| Document source |
Au milieu de cette vie de bohème, Eugène fut pris tout à coup de la
fantaisie d'avoir un groom, un cheval et un cabriolet, Or, comme son
père lui tenait de plus en plus la dragée haute, il lui fallut, pour pouvoir
satisfaire ce caprice, recourir aux expédients.
Il fut mis en rapport avec deux honnêtes capitalistes qui vendaient des
souricières et des contrebasses aux jeunes gens qui se sentaient la
vocation du commerce...
On les nommait MM. Ermingot et Godefroy.
J'ignore si ces messieurs vivent encore et font le même métier; mais,
ma foi, à tout hasard, nous citons les noms, espérant qu'on ne prendra
pas les lignes que nous écrivons pour une réclame.

MM. Ermingot et Godefroy allèrent aux informations; ils surent
qu'Eugène Sue devait hériter d'une centaine de mille francs de son
grand-père maternel et de quatre à cinq cent mille francs de son père.
Ils comprirent qu'ils pouvaient se risquer.
Ils parlèrent de vins qu'ils avaient à vendre dans d'excellentes
conditions et sur lesquels il y avait à gagner cent pour cent! Eugène Sue
répondit qu'il lui serait agréable d'en acheter pour une certaine somme.
Il reçut, en conséquence, une invitation à déjeuner à Bercy pour lui et
un de ses amis.
Il jeta les yeux sur Desforges; Desforges passait pour l'homme rangé de
la société, et le docteur Sue avait la plus grande confiance en lui.
On était attendu aux Gros-Marronniers.

| Données fournies |
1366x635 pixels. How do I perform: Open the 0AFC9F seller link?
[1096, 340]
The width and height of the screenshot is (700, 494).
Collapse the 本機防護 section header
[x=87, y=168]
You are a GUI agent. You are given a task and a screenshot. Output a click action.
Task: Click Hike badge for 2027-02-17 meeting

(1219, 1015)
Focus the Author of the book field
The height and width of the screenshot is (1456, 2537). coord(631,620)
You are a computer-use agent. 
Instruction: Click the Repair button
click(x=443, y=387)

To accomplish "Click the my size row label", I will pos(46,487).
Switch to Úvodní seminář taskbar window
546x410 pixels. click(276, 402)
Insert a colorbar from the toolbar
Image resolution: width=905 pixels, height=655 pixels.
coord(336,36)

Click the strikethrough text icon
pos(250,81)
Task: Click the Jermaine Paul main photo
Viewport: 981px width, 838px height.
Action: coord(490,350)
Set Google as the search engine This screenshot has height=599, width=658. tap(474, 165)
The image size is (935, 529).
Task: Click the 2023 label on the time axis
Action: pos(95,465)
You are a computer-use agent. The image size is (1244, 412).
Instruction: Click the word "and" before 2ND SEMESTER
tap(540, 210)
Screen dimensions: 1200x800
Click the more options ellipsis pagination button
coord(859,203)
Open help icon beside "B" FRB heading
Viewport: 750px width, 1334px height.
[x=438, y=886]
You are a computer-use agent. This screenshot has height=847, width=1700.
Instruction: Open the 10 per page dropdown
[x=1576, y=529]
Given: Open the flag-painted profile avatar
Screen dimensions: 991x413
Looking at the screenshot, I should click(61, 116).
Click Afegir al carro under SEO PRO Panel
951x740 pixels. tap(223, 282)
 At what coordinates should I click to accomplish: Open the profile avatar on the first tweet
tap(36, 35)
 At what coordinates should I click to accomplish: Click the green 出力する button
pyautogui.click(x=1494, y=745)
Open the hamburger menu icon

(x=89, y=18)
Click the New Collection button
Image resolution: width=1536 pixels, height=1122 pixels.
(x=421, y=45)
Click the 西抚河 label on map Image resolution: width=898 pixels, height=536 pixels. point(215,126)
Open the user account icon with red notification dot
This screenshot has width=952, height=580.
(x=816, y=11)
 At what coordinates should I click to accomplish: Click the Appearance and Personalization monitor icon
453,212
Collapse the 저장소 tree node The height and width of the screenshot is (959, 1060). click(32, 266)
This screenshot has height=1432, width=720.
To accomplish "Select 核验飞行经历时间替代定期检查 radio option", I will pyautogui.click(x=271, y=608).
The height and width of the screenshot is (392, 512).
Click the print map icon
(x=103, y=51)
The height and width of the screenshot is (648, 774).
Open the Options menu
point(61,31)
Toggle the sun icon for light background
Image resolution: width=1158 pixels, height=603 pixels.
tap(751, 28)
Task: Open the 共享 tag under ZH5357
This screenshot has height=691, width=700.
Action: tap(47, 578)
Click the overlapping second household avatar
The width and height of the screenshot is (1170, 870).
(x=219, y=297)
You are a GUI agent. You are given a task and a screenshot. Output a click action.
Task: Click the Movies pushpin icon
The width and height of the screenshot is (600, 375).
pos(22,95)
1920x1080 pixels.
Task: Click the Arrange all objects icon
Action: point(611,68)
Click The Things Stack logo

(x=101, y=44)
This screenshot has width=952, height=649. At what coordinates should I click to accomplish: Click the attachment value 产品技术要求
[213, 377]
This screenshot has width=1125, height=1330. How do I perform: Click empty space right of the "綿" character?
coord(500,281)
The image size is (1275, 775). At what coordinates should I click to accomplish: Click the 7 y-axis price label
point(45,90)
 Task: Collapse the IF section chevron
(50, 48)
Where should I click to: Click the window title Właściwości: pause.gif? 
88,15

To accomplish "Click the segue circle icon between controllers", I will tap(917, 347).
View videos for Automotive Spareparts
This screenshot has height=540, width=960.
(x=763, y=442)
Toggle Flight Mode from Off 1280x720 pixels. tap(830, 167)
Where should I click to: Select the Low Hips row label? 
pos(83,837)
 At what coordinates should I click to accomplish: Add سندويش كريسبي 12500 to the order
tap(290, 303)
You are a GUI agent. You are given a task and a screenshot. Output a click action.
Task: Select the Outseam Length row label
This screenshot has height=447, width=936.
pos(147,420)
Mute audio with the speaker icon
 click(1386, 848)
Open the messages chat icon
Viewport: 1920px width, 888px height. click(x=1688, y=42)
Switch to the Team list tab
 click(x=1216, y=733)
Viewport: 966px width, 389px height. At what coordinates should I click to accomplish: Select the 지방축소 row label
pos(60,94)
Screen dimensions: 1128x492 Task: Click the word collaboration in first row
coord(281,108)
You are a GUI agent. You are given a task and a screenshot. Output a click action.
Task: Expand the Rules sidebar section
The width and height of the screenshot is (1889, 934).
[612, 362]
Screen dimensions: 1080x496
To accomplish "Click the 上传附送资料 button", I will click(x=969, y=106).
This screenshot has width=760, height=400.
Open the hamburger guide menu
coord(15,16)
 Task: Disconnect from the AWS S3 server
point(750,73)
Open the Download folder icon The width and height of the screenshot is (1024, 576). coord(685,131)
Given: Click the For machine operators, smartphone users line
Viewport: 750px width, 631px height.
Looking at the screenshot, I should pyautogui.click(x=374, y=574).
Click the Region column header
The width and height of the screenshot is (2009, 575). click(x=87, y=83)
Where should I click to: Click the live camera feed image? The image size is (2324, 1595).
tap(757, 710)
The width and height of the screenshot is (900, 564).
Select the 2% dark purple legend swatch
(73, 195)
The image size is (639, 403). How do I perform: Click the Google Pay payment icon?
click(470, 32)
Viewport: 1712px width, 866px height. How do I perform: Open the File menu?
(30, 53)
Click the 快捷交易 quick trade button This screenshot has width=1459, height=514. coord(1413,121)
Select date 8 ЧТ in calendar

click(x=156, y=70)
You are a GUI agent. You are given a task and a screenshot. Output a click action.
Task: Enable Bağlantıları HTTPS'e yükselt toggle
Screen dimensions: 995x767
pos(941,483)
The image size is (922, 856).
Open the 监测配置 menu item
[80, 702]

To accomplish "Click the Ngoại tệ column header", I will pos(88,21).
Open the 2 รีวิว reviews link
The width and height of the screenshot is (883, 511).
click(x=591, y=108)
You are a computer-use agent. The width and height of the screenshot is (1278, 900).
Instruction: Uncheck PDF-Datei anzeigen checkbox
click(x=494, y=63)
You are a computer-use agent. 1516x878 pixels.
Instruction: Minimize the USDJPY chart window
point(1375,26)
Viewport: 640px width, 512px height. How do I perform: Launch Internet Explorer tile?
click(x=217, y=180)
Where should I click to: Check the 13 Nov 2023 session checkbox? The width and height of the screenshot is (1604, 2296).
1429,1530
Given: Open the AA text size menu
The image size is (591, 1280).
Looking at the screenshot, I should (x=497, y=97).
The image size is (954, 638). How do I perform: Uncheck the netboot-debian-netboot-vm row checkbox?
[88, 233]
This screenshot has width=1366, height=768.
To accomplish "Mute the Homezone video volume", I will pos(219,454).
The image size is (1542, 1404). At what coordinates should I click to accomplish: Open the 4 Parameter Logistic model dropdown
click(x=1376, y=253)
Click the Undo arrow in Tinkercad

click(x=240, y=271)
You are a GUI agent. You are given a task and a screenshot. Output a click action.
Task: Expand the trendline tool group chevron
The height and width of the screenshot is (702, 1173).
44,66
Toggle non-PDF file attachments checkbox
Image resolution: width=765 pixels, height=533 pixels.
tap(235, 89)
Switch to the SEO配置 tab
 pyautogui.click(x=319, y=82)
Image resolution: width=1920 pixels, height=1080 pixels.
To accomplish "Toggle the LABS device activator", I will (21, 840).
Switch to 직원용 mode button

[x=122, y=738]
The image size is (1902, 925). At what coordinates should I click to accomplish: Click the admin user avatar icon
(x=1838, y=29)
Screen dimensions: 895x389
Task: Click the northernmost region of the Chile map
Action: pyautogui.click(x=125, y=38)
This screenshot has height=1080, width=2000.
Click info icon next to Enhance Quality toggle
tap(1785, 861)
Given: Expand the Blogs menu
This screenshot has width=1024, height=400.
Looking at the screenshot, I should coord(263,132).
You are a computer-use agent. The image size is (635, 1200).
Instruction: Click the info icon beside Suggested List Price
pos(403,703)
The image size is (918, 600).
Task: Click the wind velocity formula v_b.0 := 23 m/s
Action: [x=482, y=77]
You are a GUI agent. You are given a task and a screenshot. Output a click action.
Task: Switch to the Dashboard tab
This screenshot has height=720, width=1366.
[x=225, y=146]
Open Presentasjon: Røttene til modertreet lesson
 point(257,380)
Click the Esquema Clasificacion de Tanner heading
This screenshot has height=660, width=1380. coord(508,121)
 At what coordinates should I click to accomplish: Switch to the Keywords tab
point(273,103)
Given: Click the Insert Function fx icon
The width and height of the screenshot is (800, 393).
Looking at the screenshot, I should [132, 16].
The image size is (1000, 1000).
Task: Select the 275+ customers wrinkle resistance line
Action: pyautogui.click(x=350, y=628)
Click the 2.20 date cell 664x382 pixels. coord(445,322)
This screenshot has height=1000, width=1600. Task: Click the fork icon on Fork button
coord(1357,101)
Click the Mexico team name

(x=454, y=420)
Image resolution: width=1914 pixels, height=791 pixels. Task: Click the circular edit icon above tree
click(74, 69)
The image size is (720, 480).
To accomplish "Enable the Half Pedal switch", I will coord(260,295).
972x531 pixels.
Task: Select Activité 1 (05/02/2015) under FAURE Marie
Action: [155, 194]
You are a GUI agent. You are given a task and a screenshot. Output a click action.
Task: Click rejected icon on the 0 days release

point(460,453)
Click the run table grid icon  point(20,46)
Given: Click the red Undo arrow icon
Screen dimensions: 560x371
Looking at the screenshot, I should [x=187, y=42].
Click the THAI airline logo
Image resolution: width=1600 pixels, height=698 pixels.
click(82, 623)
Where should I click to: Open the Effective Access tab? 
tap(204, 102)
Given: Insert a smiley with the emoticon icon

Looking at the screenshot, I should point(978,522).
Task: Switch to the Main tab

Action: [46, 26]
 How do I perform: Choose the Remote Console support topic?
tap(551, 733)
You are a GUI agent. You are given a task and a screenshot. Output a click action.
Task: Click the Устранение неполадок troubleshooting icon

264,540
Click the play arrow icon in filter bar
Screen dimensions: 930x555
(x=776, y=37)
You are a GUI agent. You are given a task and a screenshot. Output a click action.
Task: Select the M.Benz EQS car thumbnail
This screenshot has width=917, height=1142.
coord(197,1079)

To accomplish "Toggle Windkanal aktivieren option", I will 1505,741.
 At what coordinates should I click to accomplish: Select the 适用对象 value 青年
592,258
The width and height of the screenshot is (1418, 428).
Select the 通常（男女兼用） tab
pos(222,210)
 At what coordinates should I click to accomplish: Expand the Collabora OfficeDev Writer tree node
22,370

| Énoncé du problème |
Poursuivez le récit sur Eugène Sue à partir de sa dernière phrase. Les données constituent un matériau distinct du récit sur Eugène Sue.

| Réponse proposée |
Le déjeuner fut splendide; on fit goûter aux deux jeunes gens les vins
dont ils venaient faire l'acquisition, et Eugène Sue, sur lequel s'opérait
particulièrement la séduction, en fut si content, qu'il en acheta, séance
tenante, pour quinze mille francs, que, séance tenante toujours, il régla
en lettres de change.
Le vin fut déposé dans une maison tierce, avec faculté pour Eugène Sue
de le faire goûter, de le vendre et de faire dessus tels bénéfices qu'il lui
conviendrait.
Huit jours après, Eugène Sue revendait à un compère de la maison
Ermingot et Godefroy son lot de vins pour la somme de quinze cents
francs payés comptant.
On perdait treize mille cinq cents francs sur la spéculation, mais on
avait quinze cents francs d'argent frais. C'était de quoi réaliser
l'ambition qui, depuis un an, empêchait les deux amis de dormir: un
groom, un cheval et un cabriolet.
Comment, demandera le lecteur, peut-on avoir, avec quinze cents
francs, un groom, un cheval et un cabriolet?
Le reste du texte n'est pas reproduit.